[Pixel coordinate grounding data]
====================
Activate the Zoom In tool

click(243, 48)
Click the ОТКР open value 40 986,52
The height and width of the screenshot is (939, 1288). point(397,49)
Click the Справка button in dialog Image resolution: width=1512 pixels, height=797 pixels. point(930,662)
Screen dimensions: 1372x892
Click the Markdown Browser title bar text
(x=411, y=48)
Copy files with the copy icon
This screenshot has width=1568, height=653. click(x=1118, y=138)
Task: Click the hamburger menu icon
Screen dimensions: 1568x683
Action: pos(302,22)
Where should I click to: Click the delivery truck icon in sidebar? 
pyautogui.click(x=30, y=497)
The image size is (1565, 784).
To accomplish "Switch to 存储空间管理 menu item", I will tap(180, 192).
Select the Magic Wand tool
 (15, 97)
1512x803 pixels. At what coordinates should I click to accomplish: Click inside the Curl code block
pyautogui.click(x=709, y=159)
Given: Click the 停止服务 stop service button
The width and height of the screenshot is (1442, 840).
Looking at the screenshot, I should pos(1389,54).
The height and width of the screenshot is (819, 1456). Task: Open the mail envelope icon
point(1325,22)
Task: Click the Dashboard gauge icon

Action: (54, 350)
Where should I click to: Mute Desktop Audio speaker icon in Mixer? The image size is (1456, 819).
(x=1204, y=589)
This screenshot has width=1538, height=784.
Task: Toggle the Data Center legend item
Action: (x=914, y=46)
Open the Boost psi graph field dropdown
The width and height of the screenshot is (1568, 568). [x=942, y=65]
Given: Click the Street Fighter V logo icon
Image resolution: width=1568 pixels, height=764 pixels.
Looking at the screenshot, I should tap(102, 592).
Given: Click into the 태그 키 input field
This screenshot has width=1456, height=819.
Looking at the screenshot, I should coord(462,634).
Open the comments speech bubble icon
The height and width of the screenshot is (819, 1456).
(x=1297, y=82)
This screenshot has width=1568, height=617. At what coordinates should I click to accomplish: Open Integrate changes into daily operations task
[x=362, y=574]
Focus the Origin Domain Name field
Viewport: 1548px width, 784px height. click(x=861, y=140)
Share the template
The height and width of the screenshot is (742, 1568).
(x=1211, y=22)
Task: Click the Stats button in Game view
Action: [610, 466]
====================
What needs to be done ▸ Pull out each line of the entries that contains "menu".

Result below ▸
Task: Click the hamburger menu icon
To accomplish "Switch to 存储空间管理 menu item", I will tap(180, 192).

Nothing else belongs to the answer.